How does the great man track the suspect? He gets the police to trace them for him. Now that's some impressive detective skills. So his first clever act is some B&E and then witnesses a murder while in phone contact with Watson now here's the problem: the murderer breaks in about 3 minutes after Holmes but somehow didn't know he was there, they just broke in as the walked by? without looking in a window?
Holmes and Watson also somehow fail to see, stop or follow the killer, the writers just ignore that plot-hole and jump a few hours a head and hope we forget too. The worst part is they leave an unsecured laptop and DVDs of sexabuse (and god knows what else) in the house for anyone to walk in and steal. They even convince the cops to leave the house alone so that the materials are free for anyone who happens by.
So next Holmes uncovers a fraudulent and immoral businessman who admits to being complicit in blackmail and Holmes just lets him go altogether and is his character is totally forgotten. A scene or two before Holmes himself described blackmailers as in many ways as bad as murderers.. and he just lets this one go? This was an all-time low for a show that calls itself a detective drama.
Halfway through we arrive at the false confession stage that been the staple of cop dramas for the last decade so. When you get a confession accepted anything outside the last 10 minutes of a show you know what to expect. The two usual outcomes are protecting a family member or using it to hide a worse crime.
I was somewhat confused about the cat-litter house. If you had vast amounts of cat litter wouldn't you have just covered the body in the bath with it? I wouldn't think it would be effective spread out in every other room, maybe the poor actor in the bath wasn't paid enough to do it. It's half formed ideas like this that mark the slackness of Elementary's writing.

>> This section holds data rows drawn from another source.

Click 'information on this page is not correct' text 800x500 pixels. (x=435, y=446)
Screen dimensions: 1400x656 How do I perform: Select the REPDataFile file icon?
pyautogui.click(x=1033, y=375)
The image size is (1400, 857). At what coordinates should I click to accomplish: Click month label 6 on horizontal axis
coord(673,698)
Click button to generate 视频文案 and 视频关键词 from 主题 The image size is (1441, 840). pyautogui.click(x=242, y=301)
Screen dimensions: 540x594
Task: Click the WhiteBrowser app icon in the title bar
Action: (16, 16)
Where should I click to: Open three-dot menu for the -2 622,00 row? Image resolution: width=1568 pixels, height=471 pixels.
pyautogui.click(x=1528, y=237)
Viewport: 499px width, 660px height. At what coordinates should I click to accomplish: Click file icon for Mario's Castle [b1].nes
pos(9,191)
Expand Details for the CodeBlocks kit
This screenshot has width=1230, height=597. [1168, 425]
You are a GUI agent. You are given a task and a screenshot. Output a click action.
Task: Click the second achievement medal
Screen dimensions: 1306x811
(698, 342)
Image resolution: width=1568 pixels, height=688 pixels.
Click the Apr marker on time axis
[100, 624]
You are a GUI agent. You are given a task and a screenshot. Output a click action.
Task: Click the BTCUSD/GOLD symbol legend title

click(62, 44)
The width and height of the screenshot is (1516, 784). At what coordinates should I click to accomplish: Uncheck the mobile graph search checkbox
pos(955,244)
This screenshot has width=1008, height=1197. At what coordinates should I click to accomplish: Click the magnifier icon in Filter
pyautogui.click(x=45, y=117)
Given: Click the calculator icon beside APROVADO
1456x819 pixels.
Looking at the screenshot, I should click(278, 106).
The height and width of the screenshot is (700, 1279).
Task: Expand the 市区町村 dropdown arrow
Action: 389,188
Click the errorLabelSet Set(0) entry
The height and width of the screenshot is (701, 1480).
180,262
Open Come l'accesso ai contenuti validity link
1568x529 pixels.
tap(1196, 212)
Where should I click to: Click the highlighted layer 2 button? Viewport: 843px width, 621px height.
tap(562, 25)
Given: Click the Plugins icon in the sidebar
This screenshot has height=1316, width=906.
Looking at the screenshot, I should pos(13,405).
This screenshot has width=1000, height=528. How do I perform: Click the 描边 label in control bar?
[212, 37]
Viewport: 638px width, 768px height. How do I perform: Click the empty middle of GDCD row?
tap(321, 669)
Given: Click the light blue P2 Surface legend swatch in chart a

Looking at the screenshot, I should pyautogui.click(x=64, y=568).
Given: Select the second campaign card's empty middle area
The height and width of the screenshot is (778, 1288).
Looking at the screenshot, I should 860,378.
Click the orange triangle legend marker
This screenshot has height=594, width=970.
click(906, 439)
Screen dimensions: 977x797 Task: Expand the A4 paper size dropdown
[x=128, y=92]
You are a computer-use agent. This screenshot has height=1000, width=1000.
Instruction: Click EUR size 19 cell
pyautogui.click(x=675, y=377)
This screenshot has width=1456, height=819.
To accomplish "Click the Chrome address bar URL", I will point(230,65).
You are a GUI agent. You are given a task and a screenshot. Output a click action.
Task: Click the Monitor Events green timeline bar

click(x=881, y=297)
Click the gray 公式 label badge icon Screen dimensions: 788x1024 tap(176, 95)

So apparently the laptop was taken, I don't know if that came up before now and I just missed it, but the fact remains a vile blackmailer who makes copies of his materials has his house left unsearched for the material and/or clues while Holmes sods about ignoring his clients privacy concerns.
So in the final analysis they partly riff on a Columbo episode where a distinctive ring damns the guilty man but this being Elementary they again bugger it all up by telling the man that they already have a confession from his brother so it's all academic anyways. The sad part is that they have email evidence that everyone ignores and could have ended the investigation days earlier.
Best Moment: every second that the writers ignored their own broken internal logic that was the basis for the episode.